If only he'd been more headstrong he'd still be here.


----------



## CoryKS (Sep 13, 2007)

theletch1 said:


> If only he'd been more headstrong he'd still be here.


 
Well, he's still a cut above the rest.


----------



## theletch1 (Sep 13, 2007)

CoryKS said:


> Well, he's still a cut above the rest.


Doesn't matter.  He'll never get a*head* of anyone like that.


----------



## Lynne (Sep 13, 2007)

You guys are killing me


----------



## CoryKS (Sep 13, 2007)

Lynne said:


> You guys are killing me


 
If you need a shoulder to cry on, I know a guy who isn't using his.


----------



## theletch1 (Sep 13, 2007)

CoryKS said:


> If you need a shoulder to cry on, I know a guy who isn't using his.


Trouble is he'd have a hell of a time putting on his psychologist hat to deal with your problems.


----------



## Cruentus (Sep 13, 2007)

CoryKS said:


> Ingenious. He must have had a good head on his shoulders.


 
lol!

Leave to us here in Michigan to get creative!


----------



## Andy Moynihan (Sep 13, 2007)

theletch1 said:


> Trouble is he'd have a hell of a time putting on his psychologist hat to deal with your problems.


 

Yeah it sounds to me he had enough to get off his chest himself.


----------



## thardey (Sep 13, 2007)

Andy Moynihan said:


> Yeah it sounds to me he had enough to get off his chest himself.



No reason to_ look down_ on him.


----------



## Sukerkin (Sep 13, 2007)

Guys!  Please!!  All the responses *are* very funny but still ... well ... not to be overly somber or anything but the poor fellow did kill himself.

Of course, if it's a fictional event then the jokes on me (not followed the link yet, just overcome by knee-jerk, bleeding-heart-liberal, finger-keyboard-interface action ).


----------



## Kacey (Sep 13, 2007)

CoryKS said:


> Well, he's still a cut above the rest.



Wouldn't that be a cut below?  Or perhaps a cut a*head*?


----------



## Tames D (Sep 13, 2007)

My mechanical and carpentry skills being what they are, I would have probably done just enough damage to paralize myself for life.
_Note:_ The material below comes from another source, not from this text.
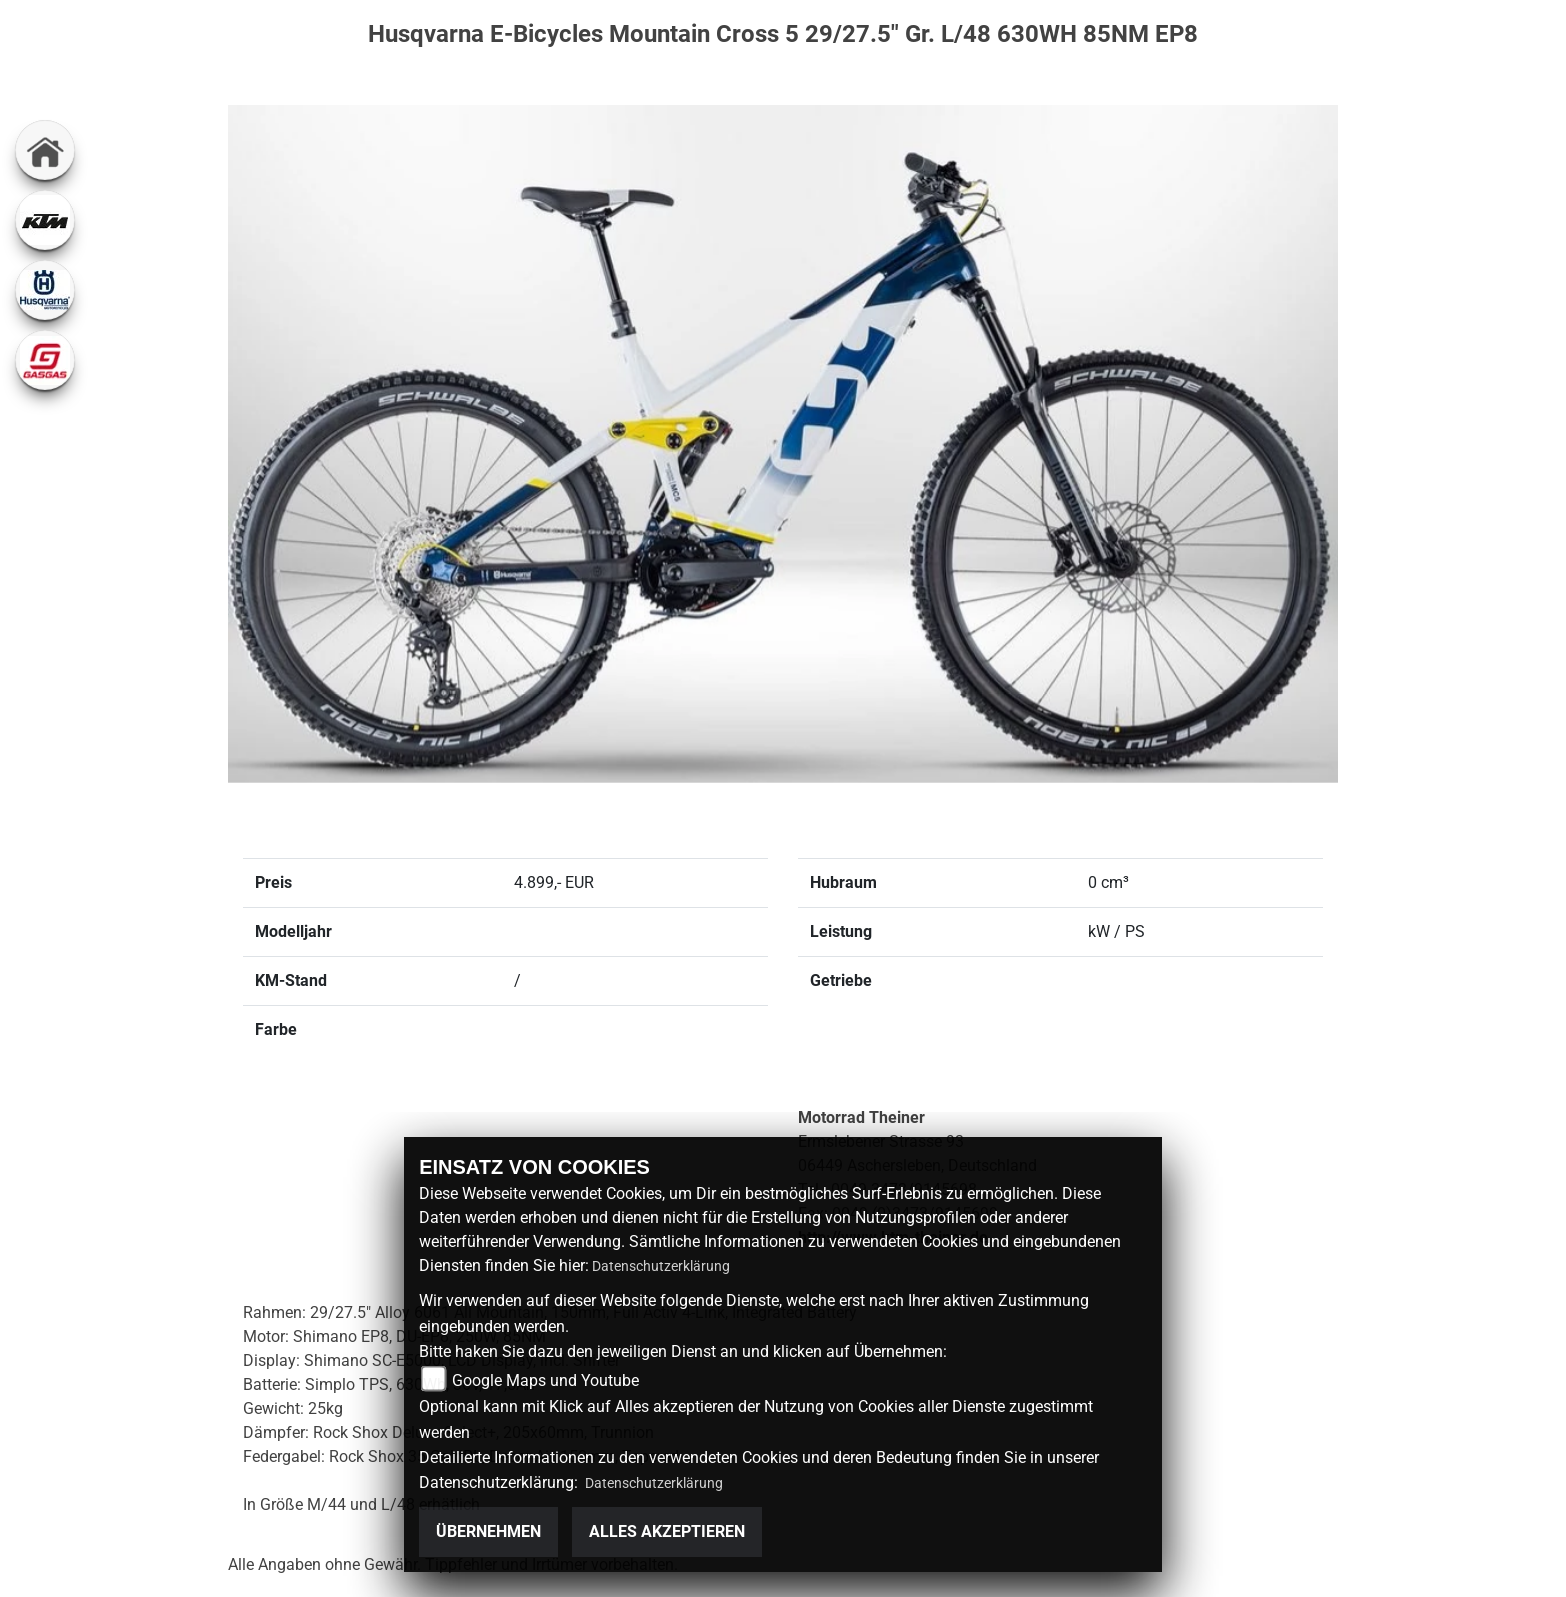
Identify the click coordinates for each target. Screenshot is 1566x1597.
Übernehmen (488, 1531)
Best to leave suicide for the Glock.


----------



## Big Don (Sep 14, 2007)

jim777 said:


> Whatever happened to selling all of your worldly possessions and buying a few tons of dynamite and a Bic lighter?


Going out with a bang is passe


----------



## OUMoose (Sep 14, 2007)

Grenadier said:


> This guy went through a lot of trouble to kill himself, but at least he did it right by going out in the woods.  Not exactly cutting edge technology (pun intended), but it certainly worked.
> 
> http://www.clickondetroit.com/news/14099445/detail.html



I didn't think people from Michigan had this kind of enthusiasm.... 

*runs back into Ohio*

Kidding!! 

All jokes aside, this does have an awfully peculiar feel to it.  Why would you build a guillotine to off yourself?  Dramatic appeal?  Giving yourself time to talk yourself out of it?  I've heard/read about the 2 different kinds of people who kill themselves (based on the capability of rescue), but this one kind of rides the fence IMO.


----------



## Andy Moynihan (Sep 14, 2007)

Sukerkin said:


> Guys! Please!! All the responses *are* very funny but still ... well ... not to be overly somber or anything but the poor fellow did kill himself.
> 
> Of course, if it's a fictional event then the jokes on me (not followed the link yet, just overcome by knee-jerk, bleeding-heart-liberal, finger-keyboard-interface action ).


 
That'll be my black humor engaging as a safety valve given my current situation, sorry.


----------



## Sukerkin (Sep 14, 2007)

Not to worry, my friend - I just tend to get overly sensitive when I'm tired I guess :blush:.


----------



## MA-Caver (Sep 15, 2007)

Maybe he was upset that he wasn't the head of a major corporation. He shouldn't get ahead of himself like that. 

Seriously this took a lot of thought, however reading the article it said something of a "Swing arm"??? 



> Allen Park Deputy Police Chief Dale Covert said the roughly six-foot tall guillotine was bolted to a tree and included a *swing arm*. Covert said police also found several store receipts detailing the materials used to assemble the device.



Guillotines go straight down on a track severing the head this way however if it was a swing type then the guy must've been reading Poe and gotten the idea from "Pit and the Pendulum" which is a blade that swings back and forth getting lower and lower, sort of psychological torture along with the physical until death. 
Maybe I'm thinking it's a swing arm to pull the lever which dropped the blade. 
Hmm, wonder what the blade was made from? Love to see the crime scene photos of the device. It'd be really interesting.


----------